The coolest part of the job, Austin says, is getting to name the new species. Rather than giving them Latin names, he and Rubinoff worked with an ‘ōlelo kumu, a Hawaiian language teacher, named Sam ʻOhu Gon III to dub the species. They would go to him with a story about what a moth looks like or what it feeds on, and possible options, and he would help them.

For example, the largest species, Paalua maunaloa, was known only from the slopes of Mauna Loa, the largest active volcano on Earth, and so was named after it.

Austin says the researchers came up with the number of 20 independent colonizations because 19 different genera have been found in Hawai‘i, with one genus making it to the islands twice. How exactly the initial colonizers made it to the islands is unknown. Dombroskie says they may have been helped to Hawai‘i by rafts of giant plant material, sent to sea by hurricanes, which the insects could live on for at least part of their journeys. Austin thinks they may have been the perfect size—many have wingspans of one to three centimeters—to have been swept up in storms and then flown to Hawai‘i.

Aside from just getting to Hawai‘i, Rubinoff says, it’s remarkable that the leaf-rollers were able to survive so many times once they got to the islands. The moths may have been more generalist feeders when they arrived and then evolved over time to become specialists, says Austin. The species would have been huge ecological drivers, by eating vegetation, as well as being food for birds and bats.

Photo by Kyhl Austin

A male Iliahia pahulu. | Photo by Kyhl Austin

While scientists know of 95 species of Hawaiian leaf-roller moth now, Austin says he expects to find many more, possibly up to 150 species. Studying them offers an exciting window into how species diversify. When Austin first showed Dombroskie images of the moths, the Cornell entomologist wasn’t even sure they were leaf-rollers because of how weird many looked. 
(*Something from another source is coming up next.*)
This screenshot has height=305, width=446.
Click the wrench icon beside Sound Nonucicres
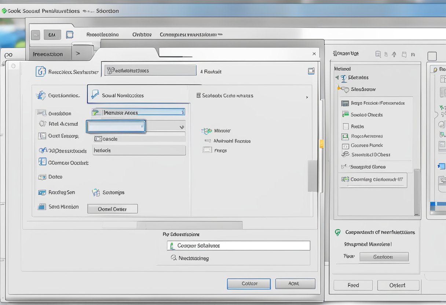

“That was all sort of mind blowing to me,” Dombroskie says. “It's cool what happens when you get such an isolated island chain like that and then evolution taking over.”

Aside from being an awe-inspiring way of understanding evolution, studying the leaf-rollers of Hawai‘i may have implications for learning how leaf-rollers impact economies in other areas of the world. The moths live on every continent except Antarctica and are considered pests of fruit trees, tea plants, and coffee trees, and in some years are the biggest forest pest in Canada, says Dombroskie. The discoveries Rubinoff and Austin make could lead to better options for controlling the pest species in this group.
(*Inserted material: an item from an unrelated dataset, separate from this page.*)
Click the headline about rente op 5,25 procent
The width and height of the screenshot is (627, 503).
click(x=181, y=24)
The current description of species and genera is the first basic step of Hawaiian leaf-roller research, Rubinoff says. That work will allow researchers to understand what they are going to be working on and what they can ask questions about. For example, by studying moth DNA, the scientists might be able to find out where colonizers came from, what allowed the moths to be successful, and then better understand our relationship to the insects. 

“But we have to understand the moths first before we can learn how that correlates to our own lives,” says Rubinoff. “This is setting the table, and then dessert is going to be the genomics.”